In retrospect I can say it was great fun and the feedback on our talk was good. And this really meant a lot to us. Although the workshops we are giving at the university are appreciated by the students (till now all undergraduates) it was nice to see, that we were able to give a spontaneous talk in front of an unknown audience without completely fail :-) Besides that we were able to identify weaknesses in the slides and our way of explaining things. Eventually we will continue with the slides next time we meet to build a stronger foundation for the beginners. Furthermore we have a little sample application (originally build for the workshop) we will share via Subversion with the group (I will provide access to the code at least through this site). Providing the slides themselves is a bit difficult: before we can share them we have to check the copyrights with the university (we got paid for doing them …).

Anyway, under the URL of the group there is a link to the mailing list. A Wiki will be available soon (so has been told) as well as a dedicated Subversion repository for projects.

We are really looking forward to the next meeting, which will happen at December 12th (or in other words: every second Tuesday of every month).

See you there and stay tuned Dirk

New Blog online

Posted by railsbros_dirk
on Saturday, November 10

Today I decided to change the hosting of our Blog - away from blogg.de to a self-hosted solution based on the Rails blogging application Mephisto. A small but powerful blogging application, totally adequate for our needs. I utilized the beautiful simple template Scribbish.

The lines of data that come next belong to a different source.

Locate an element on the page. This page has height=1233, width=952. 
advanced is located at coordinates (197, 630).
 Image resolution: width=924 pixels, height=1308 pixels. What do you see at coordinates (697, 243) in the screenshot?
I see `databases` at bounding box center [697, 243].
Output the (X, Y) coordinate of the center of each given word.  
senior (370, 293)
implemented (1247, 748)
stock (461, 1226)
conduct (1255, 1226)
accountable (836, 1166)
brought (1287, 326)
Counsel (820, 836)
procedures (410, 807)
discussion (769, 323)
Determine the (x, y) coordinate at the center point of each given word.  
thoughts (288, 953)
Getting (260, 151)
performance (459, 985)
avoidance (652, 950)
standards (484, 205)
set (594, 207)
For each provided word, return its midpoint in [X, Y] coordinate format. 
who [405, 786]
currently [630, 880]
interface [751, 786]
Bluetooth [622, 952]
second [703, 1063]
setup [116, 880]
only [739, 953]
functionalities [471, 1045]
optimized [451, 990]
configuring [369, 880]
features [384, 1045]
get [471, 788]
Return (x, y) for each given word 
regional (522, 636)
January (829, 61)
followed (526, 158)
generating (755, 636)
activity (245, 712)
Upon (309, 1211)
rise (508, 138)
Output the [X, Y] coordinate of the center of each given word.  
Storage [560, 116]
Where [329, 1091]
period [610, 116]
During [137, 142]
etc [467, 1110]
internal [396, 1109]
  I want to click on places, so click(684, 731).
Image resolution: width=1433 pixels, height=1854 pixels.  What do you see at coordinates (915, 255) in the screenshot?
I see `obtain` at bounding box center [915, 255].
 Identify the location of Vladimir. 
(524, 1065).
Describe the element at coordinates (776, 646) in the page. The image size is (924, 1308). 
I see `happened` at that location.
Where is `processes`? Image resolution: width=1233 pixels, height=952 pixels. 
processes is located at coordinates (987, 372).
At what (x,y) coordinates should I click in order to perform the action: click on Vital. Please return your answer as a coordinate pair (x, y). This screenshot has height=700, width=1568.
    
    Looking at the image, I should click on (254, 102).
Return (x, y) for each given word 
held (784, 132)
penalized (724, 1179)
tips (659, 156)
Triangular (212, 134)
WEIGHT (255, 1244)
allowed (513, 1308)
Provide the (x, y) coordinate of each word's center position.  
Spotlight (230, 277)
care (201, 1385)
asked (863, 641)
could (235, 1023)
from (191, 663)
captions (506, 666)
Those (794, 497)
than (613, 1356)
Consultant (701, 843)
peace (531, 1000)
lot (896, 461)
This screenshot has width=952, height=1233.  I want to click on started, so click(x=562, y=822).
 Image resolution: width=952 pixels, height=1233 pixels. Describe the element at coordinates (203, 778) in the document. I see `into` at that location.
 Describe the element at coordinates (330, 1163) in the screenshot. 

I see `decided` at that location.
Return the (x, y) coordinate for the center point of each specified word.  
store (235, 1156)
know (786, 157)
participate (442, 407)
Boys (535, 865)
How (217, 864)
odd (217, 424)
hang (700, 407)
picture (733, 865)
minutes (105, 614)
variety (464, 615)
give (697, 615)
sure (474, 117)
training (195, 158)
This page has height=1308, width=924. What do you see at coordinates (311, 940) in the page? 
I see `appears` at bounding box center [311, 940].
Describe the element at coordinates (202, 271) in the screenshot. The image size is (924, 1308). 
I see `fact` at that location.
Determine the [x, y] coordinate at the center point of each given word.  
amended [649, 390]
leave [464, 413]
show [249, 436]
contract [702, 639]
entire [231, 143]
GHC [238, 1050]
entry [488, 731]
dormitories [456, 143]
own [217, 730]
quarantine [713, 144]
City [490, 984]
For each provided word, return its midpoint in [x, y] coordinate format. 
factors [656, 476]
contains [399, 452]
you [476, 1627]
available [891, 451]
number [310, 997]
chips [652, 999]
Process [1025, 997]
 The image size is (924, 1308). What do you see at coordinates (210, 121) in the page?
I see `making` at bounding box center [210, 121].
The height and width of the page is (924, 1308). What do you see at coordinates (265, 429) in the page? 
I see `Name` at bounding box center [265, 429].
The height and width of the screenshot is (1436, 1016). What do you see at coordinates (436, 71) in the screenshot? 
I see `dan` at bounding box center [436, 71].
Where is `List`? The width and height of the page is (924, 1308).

There were two main reasons for switching the technique of hosting this blog:

  1. Blogg.de isn't a very nice tool. The web interface is cluttered and so not Web 2.0 ;-). Using your own template is not straight forward the standard templates couldn't offer what I wanted. The Scribbish template is just perfect. Additionally we are able now to further enhance our blog with features like CodeHighlighter by Dan Webb which makes beautiful code listings possible.

  2. The second reason was that I was not able to get the Blogg.de API (if this really exists) to work with TextMate ... I know this reason sound crazy, but that's what I am, I like the idea of offline editing your blog posts (even if this would be possible with TextMate's 'Edit in TextMate ...' InputManager).